__EXERCISE INSTRUCTIONS__.
1. Rewrite the front window tint thread, starting with "## IVRINGS (Apr" and going on through "works out great.", with "dealership" replaced by "tint shop".
2. Write the next part of the front window tint thread, picking up after its last sentence.

__PAGE EXTRACT__.
-*-

# Front Window Tint



## Egaas (Nov 13, 2017)

Has anybody gotten their front (driver/passenger) windows tinted to match the factory tint rears? Curious of what brand and percentage match for best results.

Thanks.


----------



## blackgliguy (May 4, 2004)

I had them confirm the rears when I had my fronts done. Factory rears are 24%. I went with 20% llumar. I don?t have a side picture. I can snap one in the morning.


----------



## blackgliguy (May 4, 2004)

Here you go. 20% up front


----------



## Egaas (Nov 13, 2017)

Thanks, I appreciate it!


----------



## Lothareb (Sep 14, 2017)

I just asked to match, not sure of brand however.


https://lebhereandthere.shutterfly.com/pictures/2202


----------



## IVRINGS (Apr 1, 2009)

Working at the dealership we normally do 35% for the fronts to match. I'm at the Audi dealer with the VW just next door. So I went went with the normal match the fronts yesterday. Here is what it looks like. I think in person it works out great.

-*-

Source records
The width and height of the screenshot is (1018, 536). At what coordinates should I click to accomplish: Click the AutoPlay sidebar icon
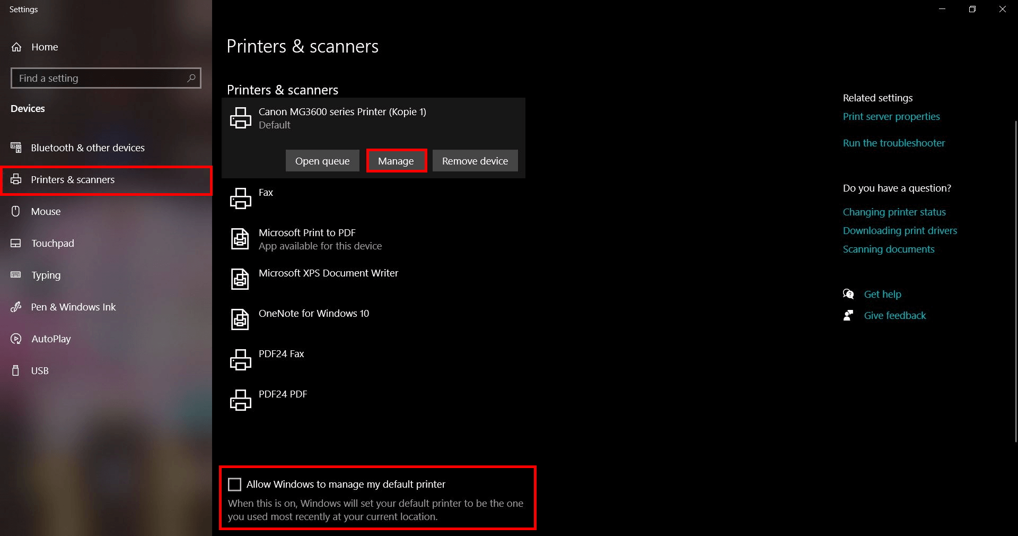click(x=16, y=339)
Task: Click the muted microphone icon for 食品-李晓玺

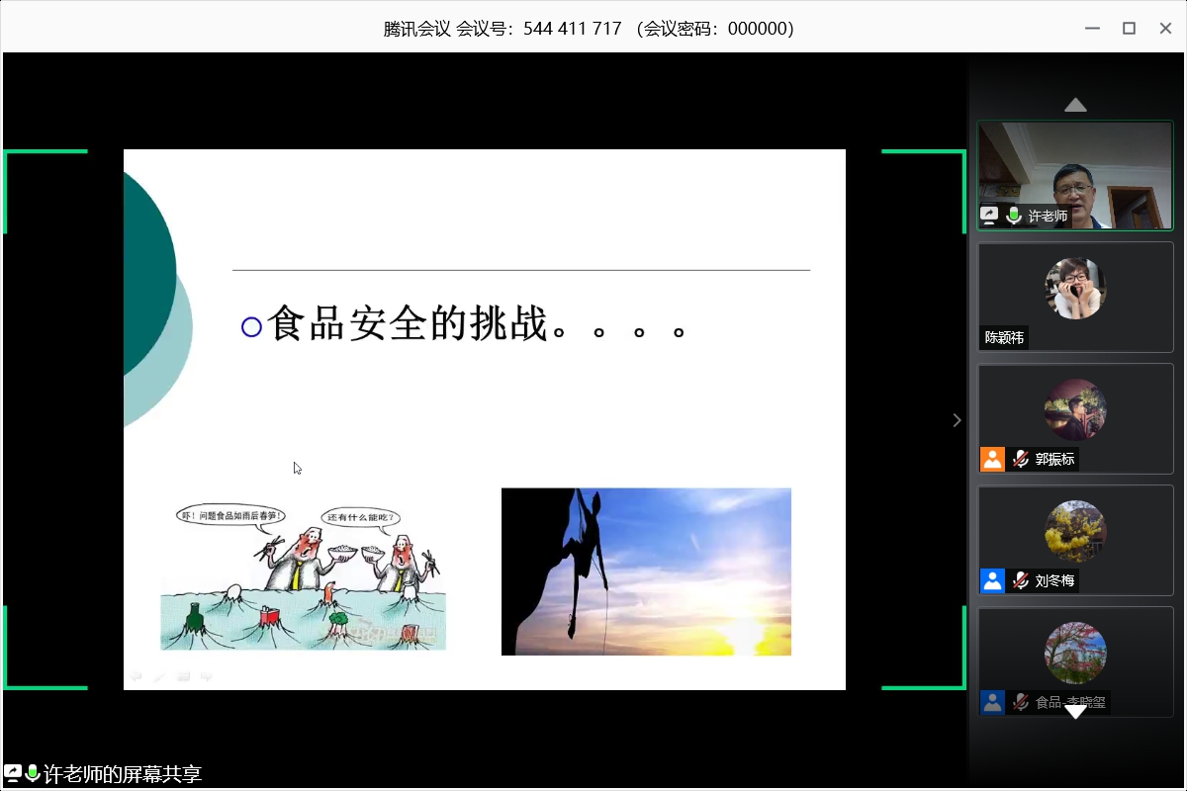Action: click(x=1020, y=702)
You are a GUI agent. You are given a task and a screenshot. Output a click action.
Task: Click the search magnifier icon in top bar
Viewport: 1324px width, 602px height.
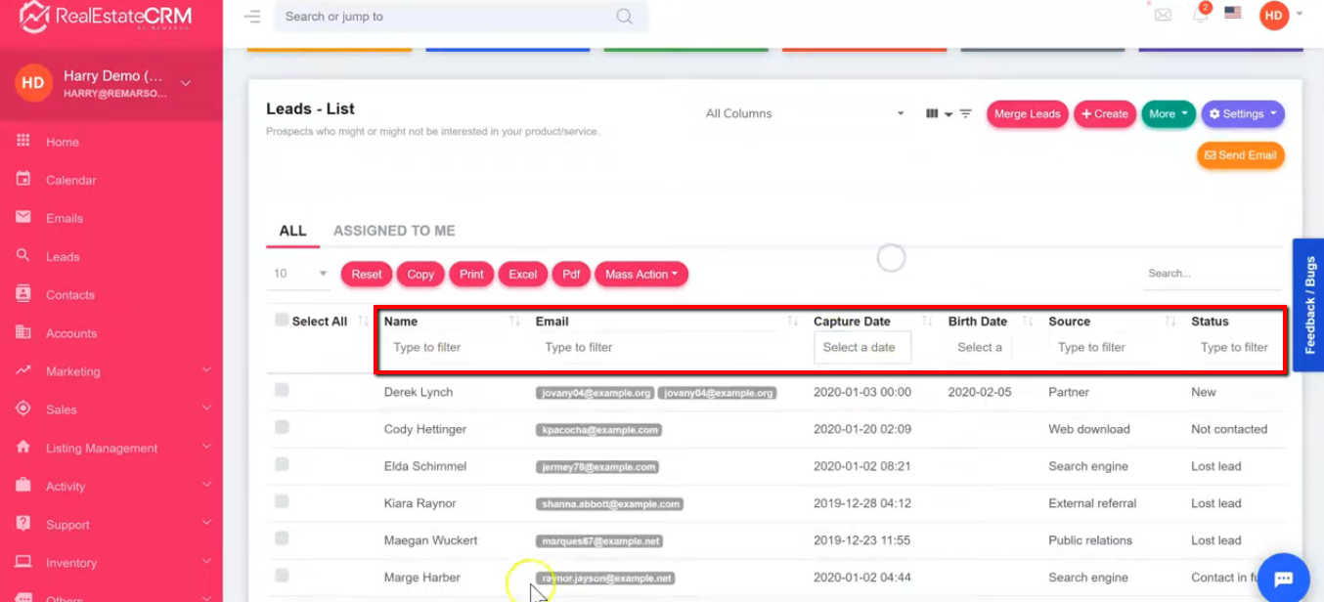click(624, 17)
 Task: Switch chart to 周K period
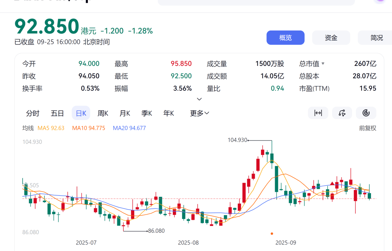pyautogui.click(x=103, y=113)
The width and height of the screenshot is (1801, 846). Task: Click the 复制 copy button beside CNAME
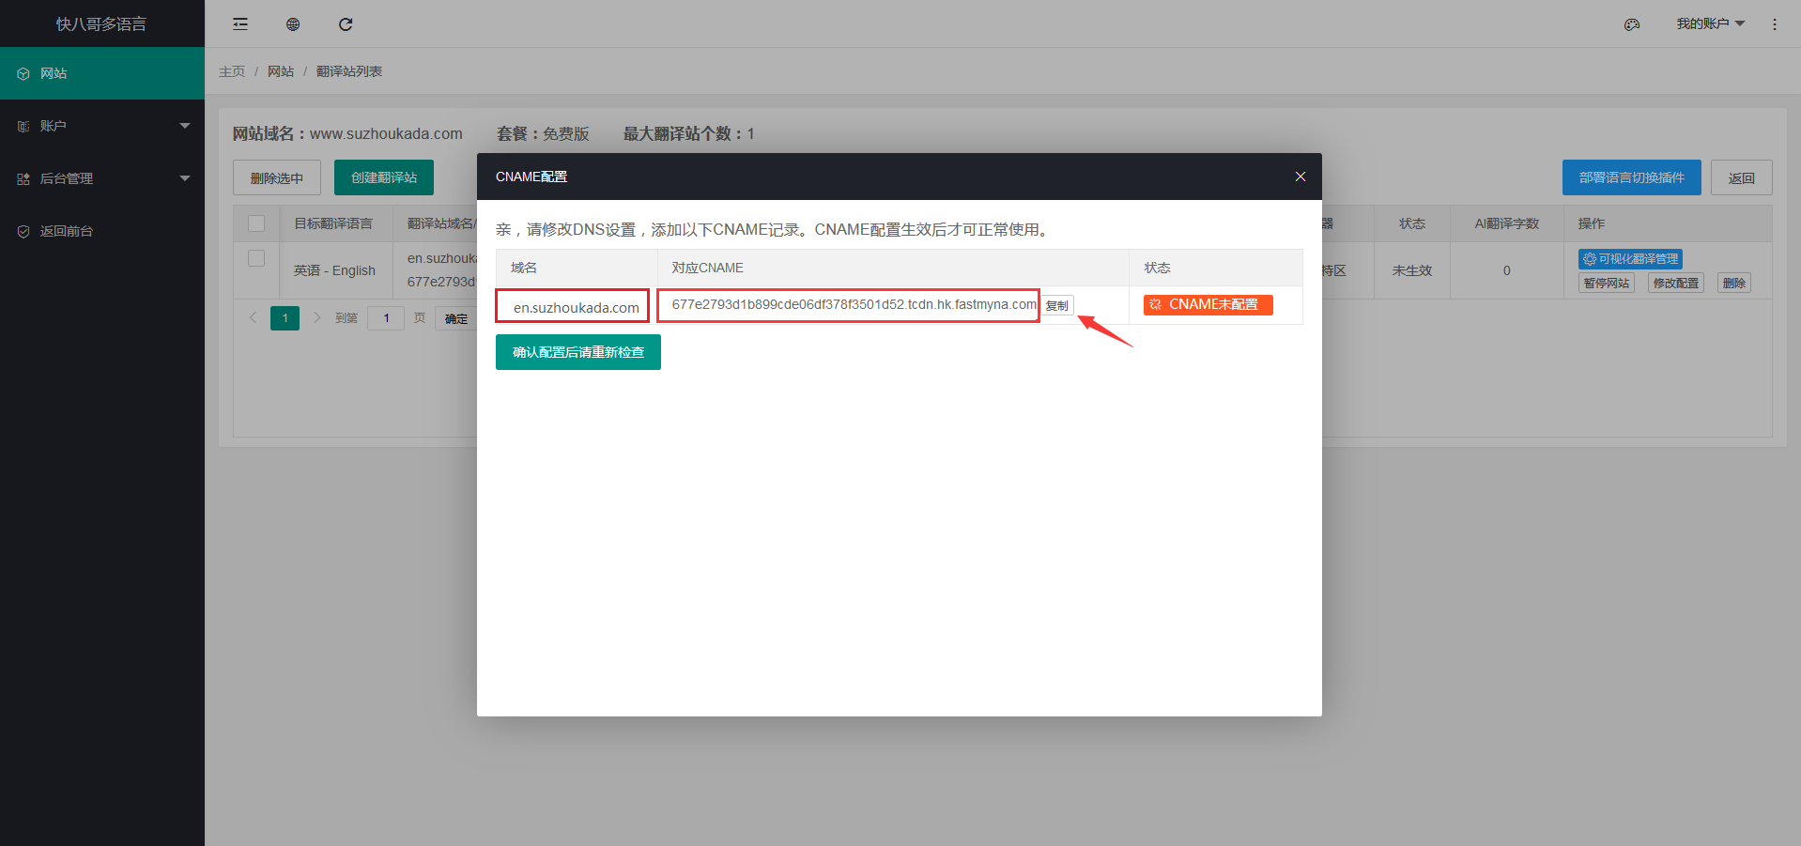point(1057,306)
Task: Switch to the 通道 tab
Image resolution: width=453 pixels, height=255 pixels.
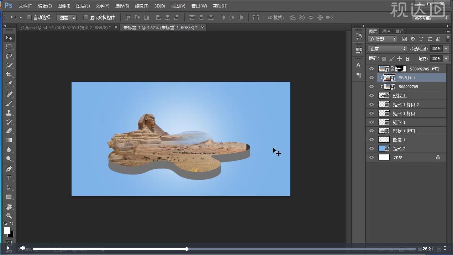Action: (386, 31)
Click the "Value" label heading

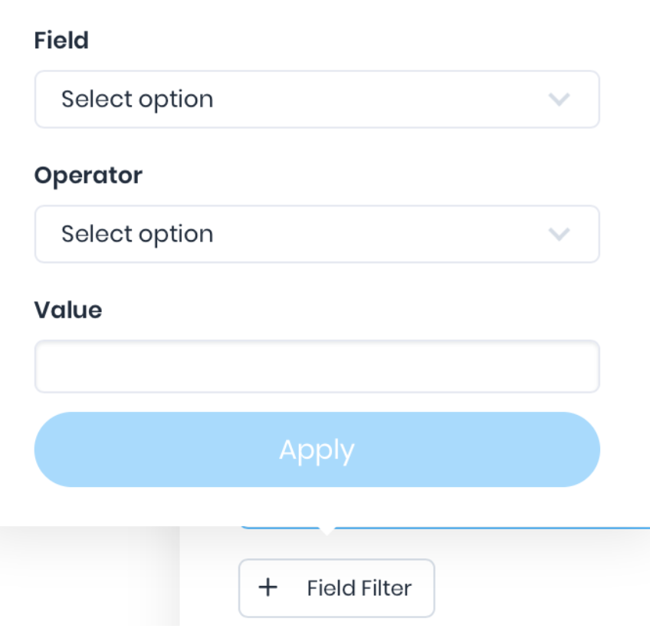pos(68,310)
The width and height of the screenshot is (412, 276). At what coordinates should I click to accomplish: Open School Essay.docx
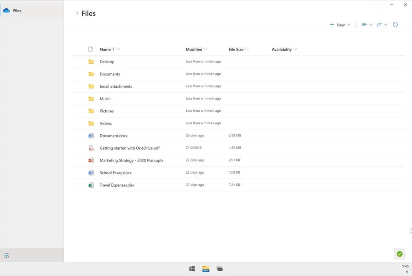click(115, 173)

-*-

__IN RESPONSE__.
1.
## IVRINGS (Apr 1, 2009)

Working at the tint shop we normally do 35% for the fronts to match. I'm at the Audi dealer with the VW just next door. So I went went with the normal match the fronts yesterday. Here is what it looks like. I think in person it works out great.

2.
Wife asked for 50% and I said she would be fine with 35% as I have 20% on my A4 Avant. I hate backing into the garage at night with the A4 at 20%, but it is due to having stuff on the sides that I need to watch. I'll fix that this summer with storage under our deck.


----------



## Triple6 (Jan 2, 2019)

I plan on doing limo on the rears and 35% on the front. Picks to follow soon.


----------



## pillpusher84 (Apr 30, 2015)

20% Formula1 Pinnacle on Front windows ... 50% Formula1 Pinnacle on Front Windshield ... perfect match!


----------



## Reihenmotor5 (Dec 1, 2006)

Did 35% on my fronts with Llumar CTX, 40% on the rears (if I recall correctly) and the lift-gate with Llumar CTX. AirBlue 80 on the windshield.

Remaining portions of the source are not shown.